• Témoignages de diplômés,

Joséphine R. - Cofondatrice de la start-up « StepUp Air »

Promo 2016 - DD Danmarks Tekniske Universitet (DTU)

Publié le 18 juillet 2017 Mis à jour le 20 juillet 2017
"Notre cerveau s'habitue à penser différemment et à s'adapter en continu à de nouvelles situations inconnues."

MINI PORTRAIT-ROBOT

Je viens du Havre, j’ai fait une classe prépa MP* à Lille au lycée Faidherbe. Je voulais intégrer une école Centrale pour leur côté généraliste. Comme je ne savais pas vraiment quoi vers quoi m’orienter, cela permettait de ne pas fermer de portes. La bonne réputation de Centrale m’a aussi attirée.
A Centrale Nantes, j’ai beaucoup participé à la vie associative : présidente du club photo Centrale Image, j’ai aussi participé au club théâtre, impro, radio... Le choix de clubs est vaste et j’ai un peu touché à tout ! En deuxième année, j’ai suivi un semestre différencié « web strategies and development » en anglais. Pour ma troisième année, j’ai décidé de partir à l’étranger pour un double diplôme, qui était selon moi la meilleure option pour vivre une première expérience à l’international et apprendre une langue. J’ai donc intégré la DTU dans le master « Digital Media Engineering » et je me suis spécialisée dans le « user expérience » (design des applications mobiles et web) en faisant aussi du machine learning. Après un an ½ de cours, j’ai fait 6 mois de thèse de master dans une maison de disque. A la DTU, j’ai rencontré un Centralien de Lille qui avait une idée pour monter sa start-up et je me suis lancée dans l’aventure avec lui !

VOTRE POSTE ACTUEL

Cela fait maintenant 6 mois que l’on travaille à plein temps sur notre projet.
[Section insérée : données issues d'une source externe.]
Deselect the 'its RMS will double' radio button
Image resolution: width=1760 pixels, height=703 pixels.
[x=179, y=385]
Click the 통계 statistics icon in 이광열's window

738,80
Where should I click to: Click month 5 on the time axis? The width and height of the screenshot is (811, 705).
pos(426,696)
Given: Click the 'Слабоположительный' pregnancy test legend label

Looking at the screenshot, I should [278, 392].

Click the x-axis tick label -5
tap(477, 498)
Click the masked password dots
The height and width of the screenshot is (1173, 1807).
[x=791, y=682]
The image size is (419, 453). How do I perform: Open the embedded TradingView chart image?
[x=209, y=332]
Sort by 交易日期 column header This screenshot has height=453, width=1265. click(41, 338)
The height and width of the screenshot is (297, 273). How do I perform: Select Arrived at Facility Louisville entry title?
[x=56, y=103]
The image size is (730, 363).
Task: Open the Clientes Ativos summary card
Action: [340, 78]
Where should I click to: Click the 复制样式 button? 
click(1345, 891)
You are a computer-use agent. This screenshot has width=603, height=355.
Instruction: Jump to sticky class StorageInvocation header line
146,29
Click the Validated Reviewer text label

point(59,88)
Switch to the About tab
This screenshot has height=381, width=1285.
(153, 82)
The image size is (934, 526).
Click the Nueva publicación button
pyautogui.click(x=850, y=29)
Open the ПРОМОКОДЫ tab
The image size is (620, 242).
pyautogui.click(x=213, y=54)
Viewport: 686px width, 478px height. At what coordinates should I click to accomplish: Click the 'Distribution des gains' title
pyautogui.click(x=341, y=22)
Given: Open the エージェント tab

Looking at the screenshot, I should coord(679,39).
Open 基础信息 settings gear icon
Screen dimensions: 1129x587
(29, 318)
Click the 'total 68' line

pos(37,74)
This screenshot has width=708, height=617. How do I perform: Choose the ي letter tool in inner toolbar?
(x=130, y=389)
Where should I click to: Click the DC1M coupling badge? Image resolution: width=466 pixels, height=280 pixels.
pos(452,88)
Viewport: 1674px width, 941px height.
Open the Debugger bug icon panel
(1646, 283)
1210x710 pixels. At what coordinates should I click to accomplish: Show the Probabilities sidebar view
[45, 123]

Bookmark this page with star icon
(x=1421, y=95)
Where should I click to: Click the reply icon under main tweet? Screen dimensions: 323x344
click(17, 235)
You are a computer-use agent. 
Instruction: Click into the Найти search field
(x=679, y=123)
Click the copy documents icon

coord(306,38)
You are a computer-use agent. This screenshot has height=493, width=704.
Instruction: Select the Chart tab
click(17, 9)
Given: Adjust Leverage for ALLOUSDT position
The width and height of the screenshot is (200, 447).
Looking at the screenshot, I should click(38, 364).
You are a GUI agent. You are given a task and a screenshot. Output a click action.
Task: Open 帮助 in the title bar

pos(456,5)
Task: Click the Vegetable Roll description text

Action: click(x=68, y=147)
StepUp Air, c’est un fitness tracker, qui mesure la respiration en plus des paramètres classiques habituels (vitesse, distance, rythme cardiaque). C’est nouveau, avec un capteur on mesure l’expansion de la cage thoracique, donc le volume d’air inspiré et après traitement de données, on est capable de dire quand le corps commence à saturer et produire l’acide lactique qui est dangereux pour les muscles. On cible dans un premier temps les athlètes professionnels pour peaufiner le produit, on s’adressera ensuite au grand public en faisant une campagne de crowdfunding.
Nous avons la chance d’avoir été acceptés dans un programme national au Danemark qui donne des financements pendant un an et un tutorat pour nous aider à avancer dans le projet de la start-up. En tant que cofondatrice, je touche un peu à tout : administratif, business plan, marketing, recrutement…et c’est ce qui me plait. Sinon mon rôle c’est surtout le design de l’application, le site web, je m’occupe aussi de la communication.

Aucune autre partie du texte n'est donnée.